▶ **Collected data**
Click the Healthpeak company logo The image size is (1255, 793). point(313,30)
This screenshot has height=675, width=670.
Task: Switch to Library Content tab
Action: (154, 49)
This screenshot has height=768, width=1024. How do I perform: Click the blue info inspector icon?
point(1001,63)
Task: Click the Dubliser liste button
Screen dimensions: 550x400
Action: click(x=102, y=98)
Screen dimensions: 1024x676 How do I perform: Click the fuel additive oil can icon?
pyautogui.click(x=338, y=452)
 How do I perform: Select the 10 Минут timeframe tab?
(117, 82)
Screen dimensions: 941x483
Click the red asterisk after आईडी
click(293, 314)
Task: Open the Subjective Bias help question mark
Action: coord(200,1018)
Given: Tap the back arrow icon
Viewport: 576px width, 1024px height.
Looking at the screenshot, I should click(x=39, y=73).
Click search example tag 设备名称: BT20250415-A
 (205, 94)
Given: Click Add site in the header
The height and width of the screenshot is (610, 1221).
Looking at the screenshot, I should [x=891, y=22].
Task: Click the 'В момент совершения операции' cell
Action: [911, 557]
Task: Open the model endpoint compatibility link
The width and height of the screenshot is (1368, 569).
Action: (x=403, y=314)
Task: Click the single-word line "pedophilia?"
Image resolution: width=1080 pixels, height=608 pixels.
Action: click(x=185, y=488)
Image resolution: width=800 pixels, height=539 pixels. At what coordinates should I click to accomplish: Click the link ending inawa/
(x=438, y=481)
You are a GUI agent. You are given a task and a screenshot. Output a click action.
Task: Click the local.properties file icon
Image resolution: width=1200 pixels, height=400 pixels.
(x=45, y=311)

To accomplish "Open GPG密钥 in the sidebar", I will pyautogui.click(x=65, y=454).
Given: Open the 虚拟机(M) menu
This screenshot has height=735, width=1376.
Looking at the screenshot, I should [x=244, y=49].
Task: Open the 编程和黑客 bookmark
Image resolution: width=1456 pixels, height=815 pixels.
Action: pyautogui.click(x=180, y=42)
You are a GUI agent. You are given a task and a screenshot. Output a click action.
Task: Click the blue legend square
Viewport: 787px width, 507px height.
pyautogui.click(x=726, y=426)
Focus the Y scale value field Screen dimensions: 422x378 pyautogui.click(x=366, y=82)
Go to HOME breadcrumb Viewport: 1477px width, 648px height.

▶ **Work to complete**
Go through the records and copy each one exactly.

▶ **Task output**
Click the Healthpeak company logo The image size is (1255, 793). point(313,30)
This screenshot has height=675, width=670.
Task: Switch to Library Content tab
Action: (154, 49)
This screenshot has height=768, width=1024. How do I perform: Click the blue info inspector icon?
point(1001,63)
Task: Click the Dubliser liste button
Screen dimensions: 550x400
Action: click(x=102, y=98)
Screen dimensions: 1024x676 How do I perform: Click the fuel additive oil can icon?
pyautogui.click(x=338, y=452)
 How do I perform: Select the 10 Минут timeframe tab?
(117, 82)
Screen dimensions: 941x483
Click the red asterisk after आईडी
click(293, 314)
Task: Open the Subjective Bias help question mark
Action: coord(200,1018)
Given: Tap the back arrow icon
Viewport: 576px width, 1024px height.
Looking at the screenshot, I should click(x=39, y=73).
Click search example tag 设备名称: BT20250415-A
 (205, 94)
Given: Click Add site in the header
The height and width of the screenshot is (610, 1221).
Looking at the screenshot, I should [x=891, y=22].
Task: Click the 'В момент совершения операции' cell
Action: [911, 557]
Task: Open the model endpoint compatibility link
The width and height of the screenshot is (1368, 569).
Action: (x=403, y=314)
Task: Click the single-word line "pedophilia?"
Image resolution: width=1080 pixels, height=608 pixels.
Action: click(x=185, y=488)
Image resolution: width=800 pixels, height=539 pixels. At what coordinates should I click to accomplish: Click the link ending inawa/
(x=438, y=481)
You are a GUI agent. You are given a task and a screenshot. Output a click action.
Task: Click the local.properties file icon
Image resolution: width=1200 pixels, height=400 pixels.
(x=45, y=311)

To accomplish "Open GPG密钥 in the sidebar", I will pyautogui.click(x=65, y=454).
Given: Open the 虚拟机(M) menu
This screenshot has height=735, width=1376.
Looking at the screenshot, I should [x=244, y=49].
Task: Open the 编程和黑客 bookmark
Image resolution: width=1456 pixels, height=815 pixels.
Action: pyautogui.click(x=180, y=42)
You are a GUI agent. You are given a task and a screenshot. Output a click action.
Task: Click the blue legend square
Viewport: 787px width, 507px height.
pyautogui.click(x=726, y=426)
Focus the Y scale value field Screen dimensions: 422x378 pyautogui.click(x=366, y=82)
Go to HOME breadcrumb Viewport: 1477px width, 648px height.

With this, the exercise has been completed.